Below are records with pictures in them. Output exactly the lines from the one with "Screen dimensions: 550x1568" through the one with "the teal letter", both included, and leave every picture out; give only those lines.
Top of Exercise data
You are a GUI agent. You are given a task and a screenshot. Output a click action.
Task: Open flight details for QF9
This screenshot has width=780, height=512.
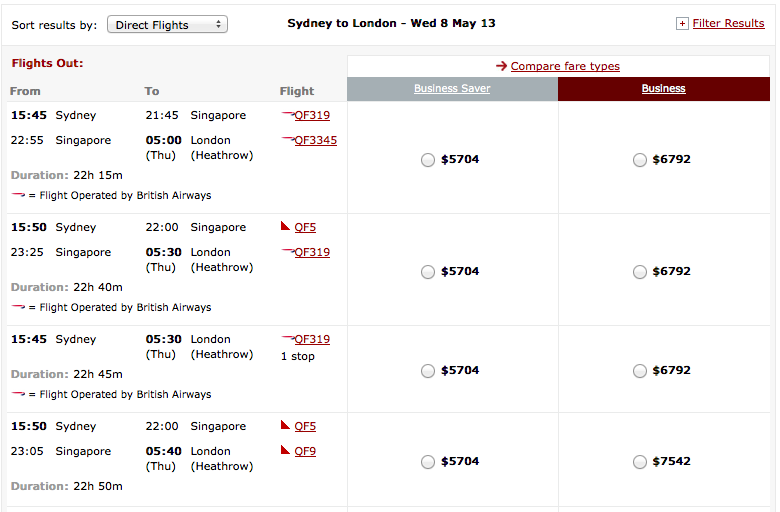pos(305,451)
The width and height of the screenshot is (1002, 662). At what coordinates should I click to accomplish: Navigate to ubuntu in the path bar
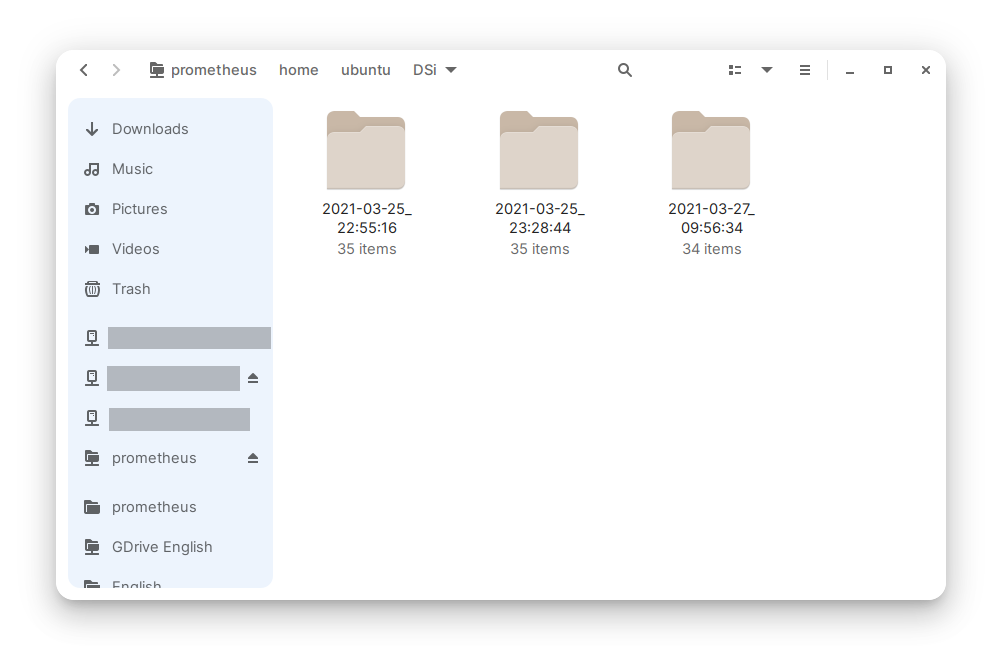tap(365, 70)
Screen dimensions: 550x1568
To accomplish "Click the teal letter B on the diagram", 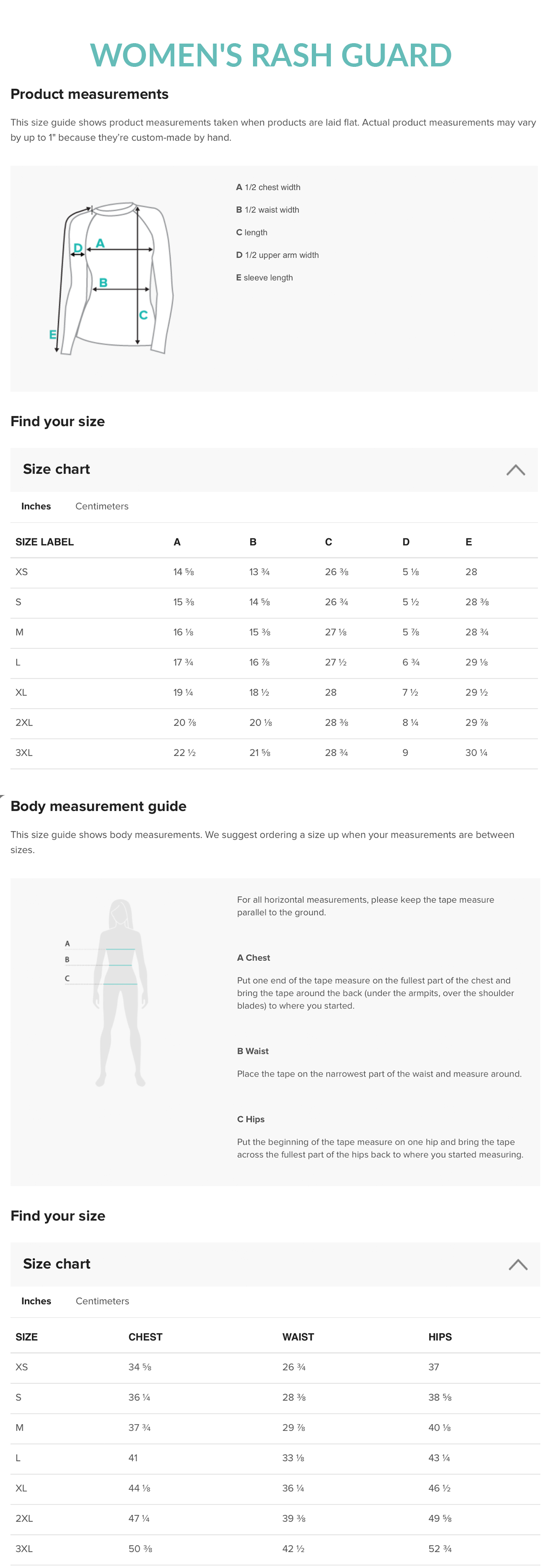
Bottom of Exercise data
Top of Exercise data
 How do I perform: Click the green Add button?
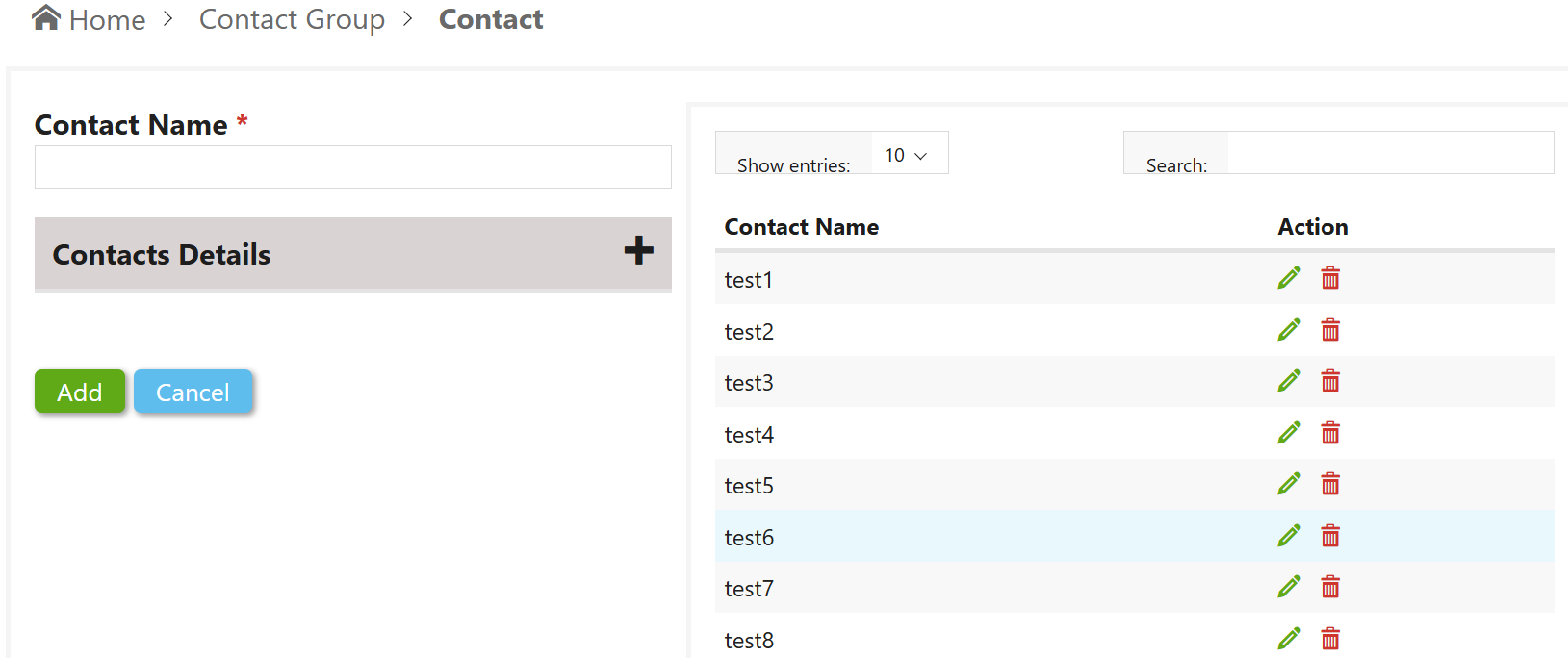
Bottom of Exercise data
Top of Exercise data
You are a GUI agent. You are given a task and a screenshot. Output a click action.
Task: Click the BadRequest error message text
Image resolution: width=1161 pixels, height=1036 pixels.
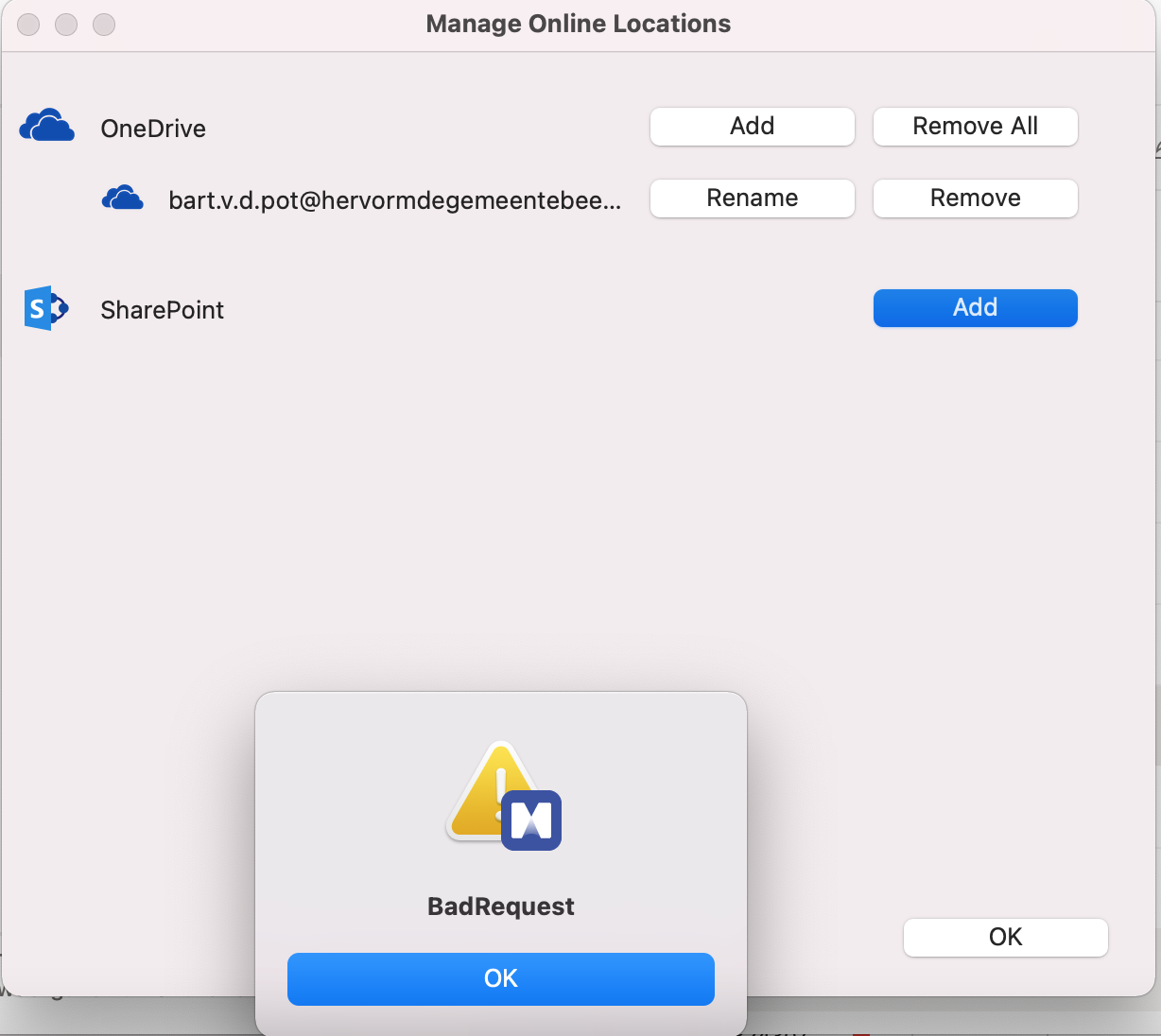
Bottom of Exercise data
* [Answer for this exercise]:
Screen dimensions: 550x1568
To accomplish "Click the teal letter B on the diagram", 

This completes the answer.